Source data:
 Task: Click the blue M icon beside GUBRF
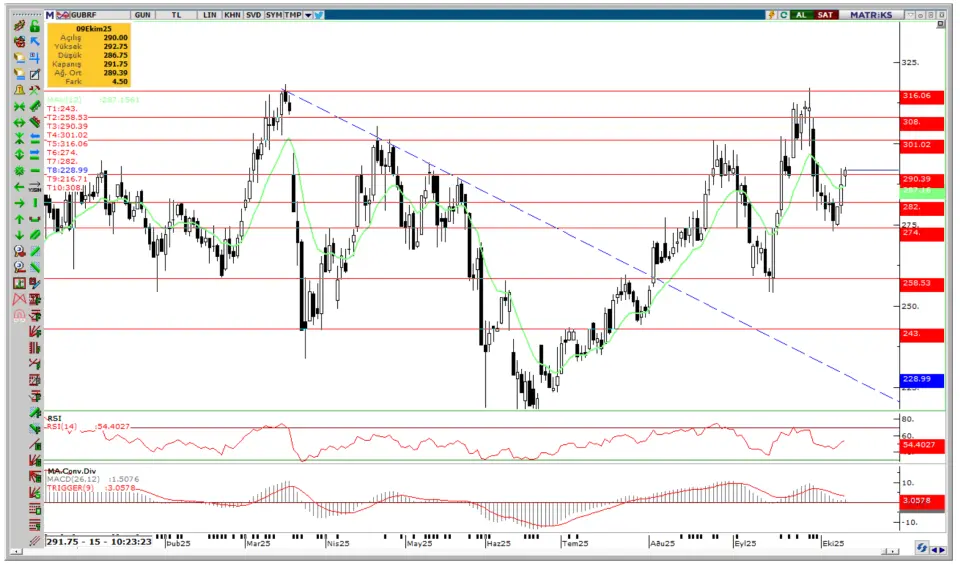click(51, 15)
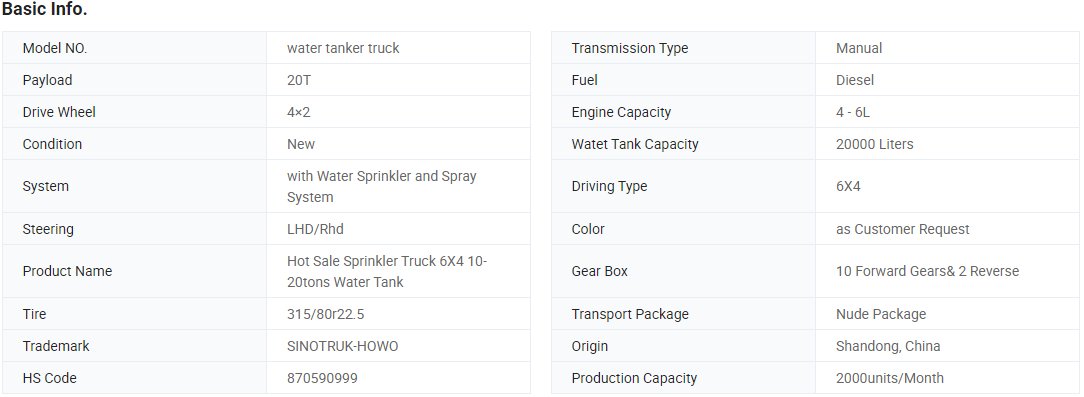This screenshot has width=1084, height=397.
Task: Select '10 Forward Gears& 2 Reverse' text
Action: click(927, 271)
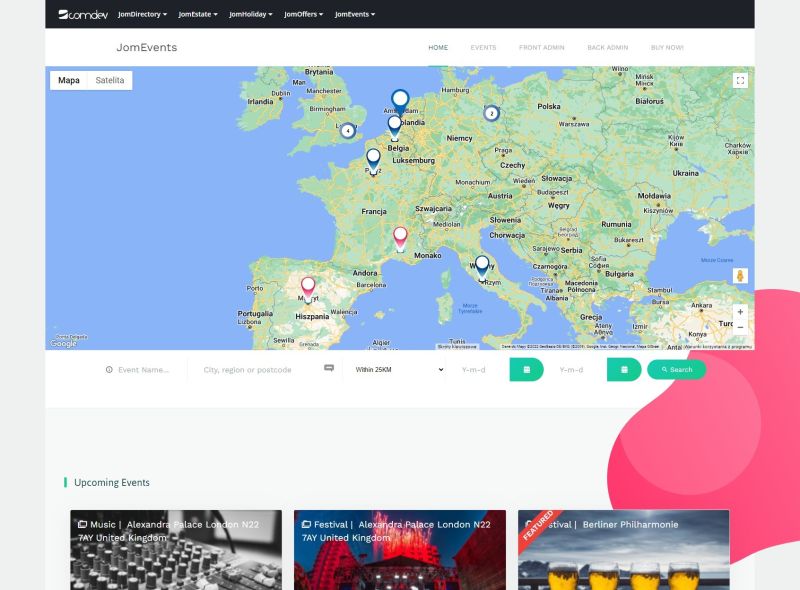The image size is (800, 590).
Task: Go to the EVENTS tab
Action: [485, 47]
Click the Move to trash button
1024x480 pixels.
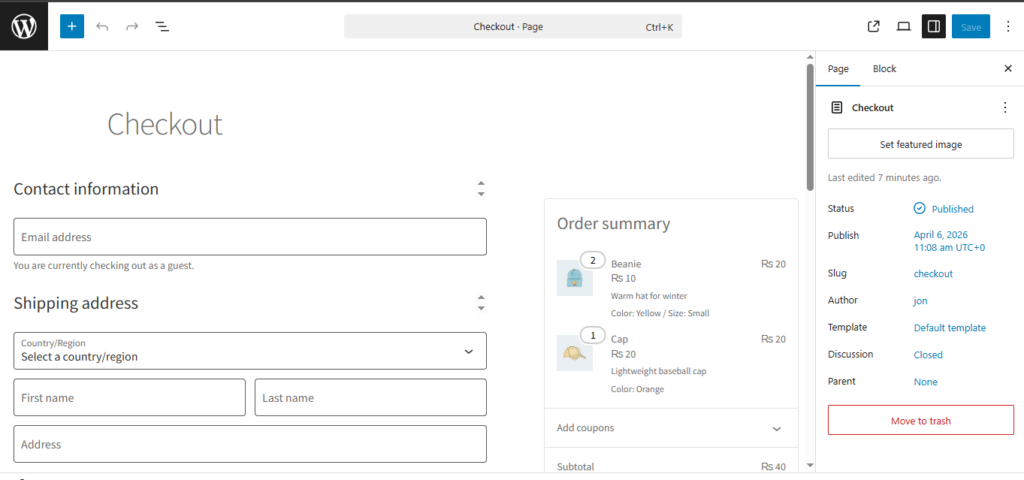920,421
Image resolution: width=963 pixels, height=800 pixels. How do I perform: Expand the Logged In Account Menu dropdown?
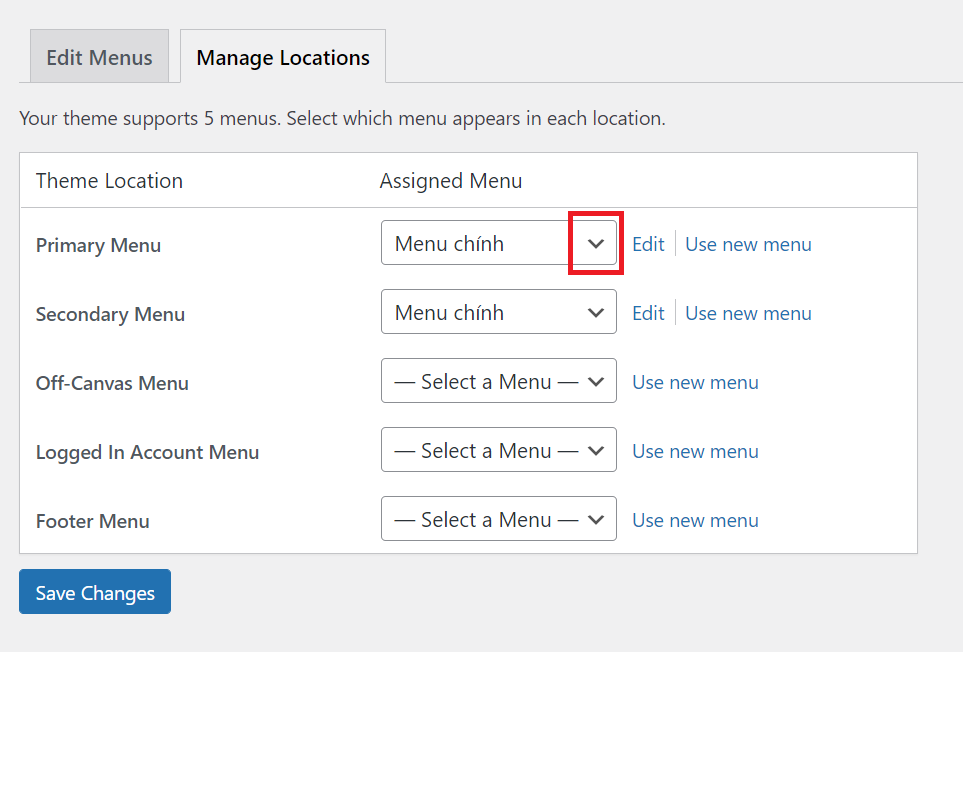point(498,450)
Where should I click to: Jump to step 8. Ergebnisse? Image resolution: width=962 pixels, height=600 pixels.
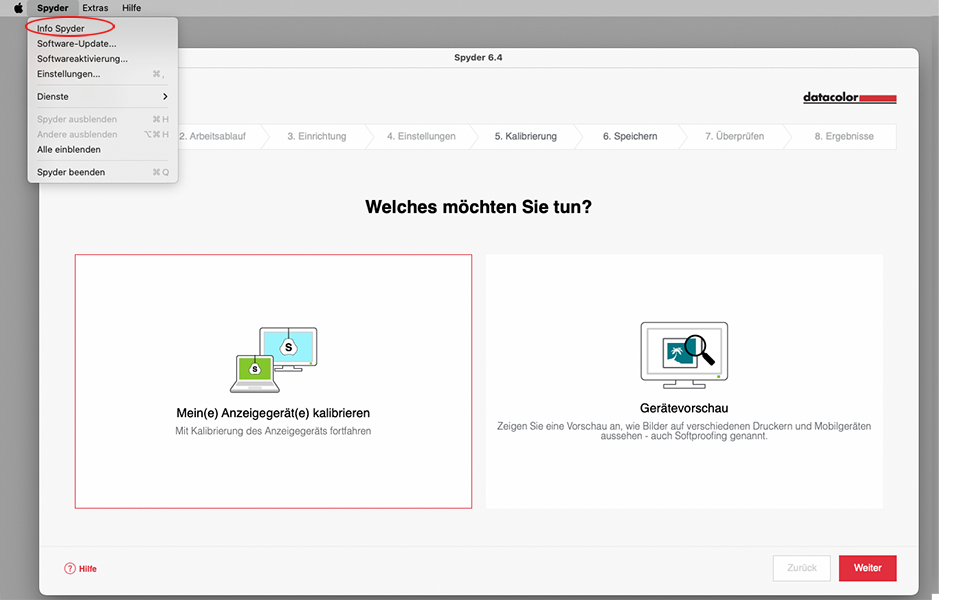coord(843,137)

What is required: Repeat each line above exactly. The pictures stay out.

Finished exercise:
 Task: Click the blue M icon beside GUBRF
click(51, 15)
This screenshot has width=1084, height=397.
Task: Select '10 Forward Gears& 2 Reverse' text
Action: click(927, 271)
The image size is (800, 590).
Task: Go to the EVENTS tab
Action: [485, 47]
Click the Move to trash button
1024x480 pixels.
920,421
Image resolution: width=963 pixels, height=800 pixels. How do I perform: Expand the Logged In Account Menu dropdown?
point(498,450)
Where should I click to: Jump to step 8. Ergebnisse? Image resolution: width=962 pixels, height=600 pixels.
coord(843,137)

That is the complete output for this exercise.